• _EXERCISE GOAL_
Please retype the entire post on suing an employer for unpaid overtime, word for word.

• _PASSAGE TO READ_
^^^^

Sunday, November 20, 2016

Can I Sue My Employer for Unpaid Overtime?

Can I sue my employer for unpaid overtime?  If you are a non-exempt employee and have worked over 40 hours in a workweek in the last 3 years, the answer is “yes.”

First, the laws on overtime make it very easy for you to sue – even if the amount of your recovery is relatively small. 
First, you can go back for 3 years.      
Second, the law requires your employer to keep accurate records about your work.  If you employer did not keep accurate records, your own record or recollection may be used to calculate your overtime.
Third, you will normally receive double the amount of your overtime claim.


Lastly, you pay nothing.  The law requires the employer to pay your costs and attorney’s fees.

^^^^

Data pulled from a collection
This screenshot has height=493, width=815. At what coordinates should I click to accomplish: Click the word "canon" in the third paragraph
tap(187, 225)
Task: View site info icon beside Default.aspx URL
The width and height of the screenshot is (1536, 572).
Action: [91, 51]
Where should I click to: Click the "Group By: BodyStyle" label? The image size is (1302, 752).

^^^^

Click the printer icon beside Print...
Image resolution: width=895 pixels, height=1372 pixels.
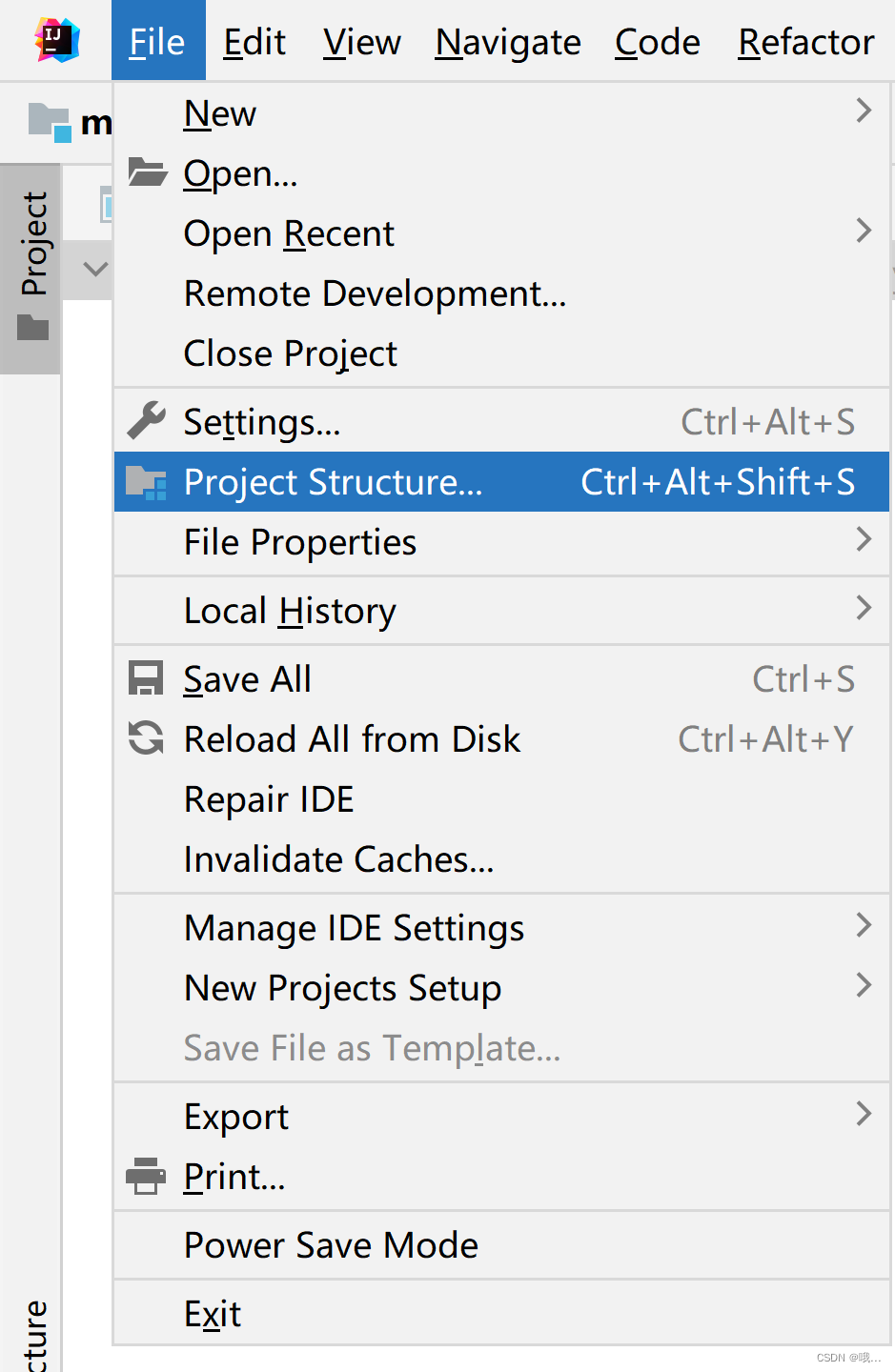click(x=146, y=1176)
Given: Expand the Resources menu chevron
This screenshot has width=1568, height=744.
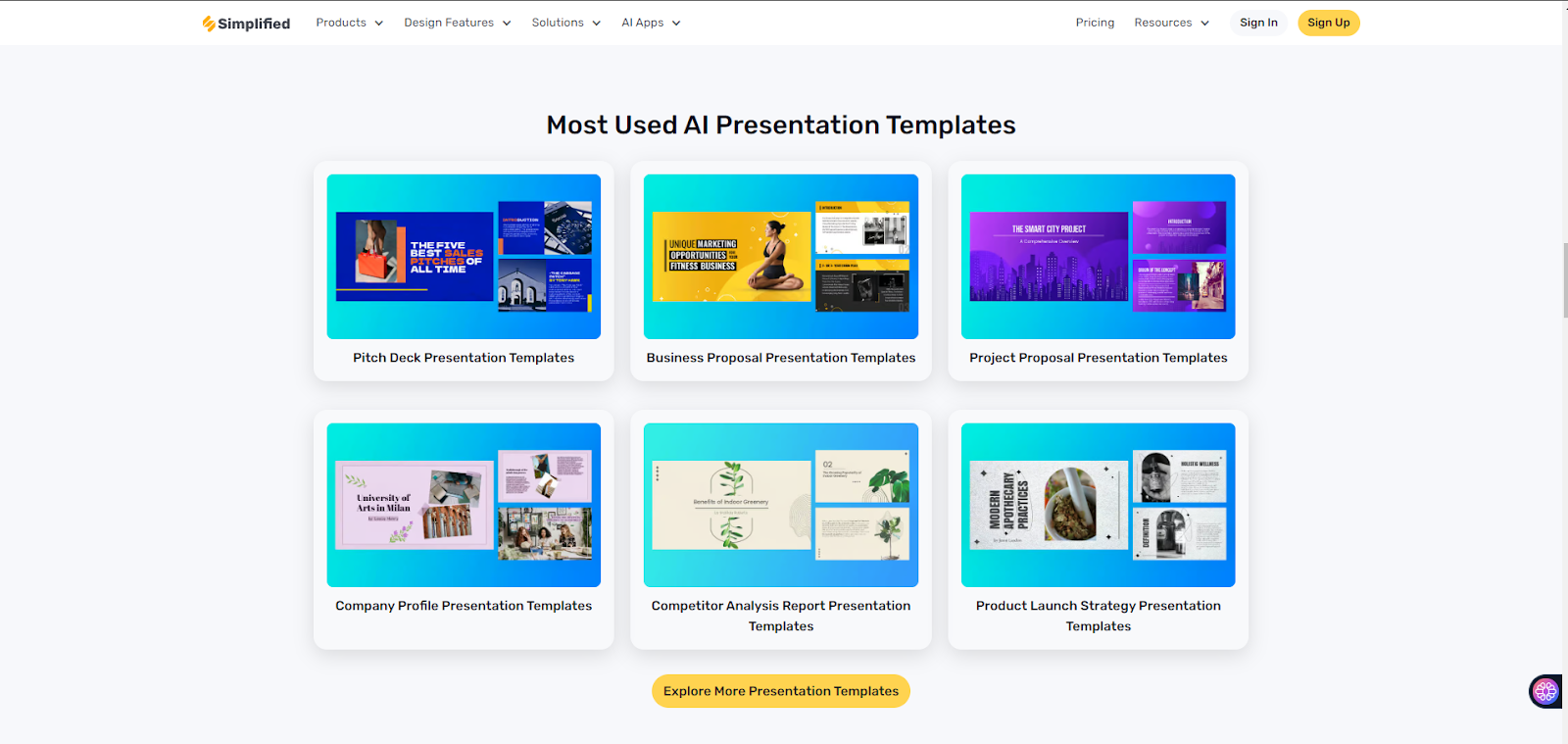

^^^^

• _SOLUTION TO THE EXERCISE_
Sunday, November 20, 2016

Can I Sue My Employer for Unpaid Overtime?

Can I sue my employer for unpaid overtime?  If you are a non-exempt employee and have worked over 40 hours in a workweek in the last 3 years, the answer is “yes.”

First, the laws on overtime make it very easy for you to sue – even if the amount of your recovery is relatively small. 
First, you can go back for 3 years.      
Second, the law requires your employer to keep accurate records about your work.  If you employer did not keep accurate records, your own record or recollection may be used to calculate your overtime.
Third, you will normally receive double the amount of your overtime claim.


Lastly, you pay nothing.  The law requires the employer to pay your costs and attorney’s fees.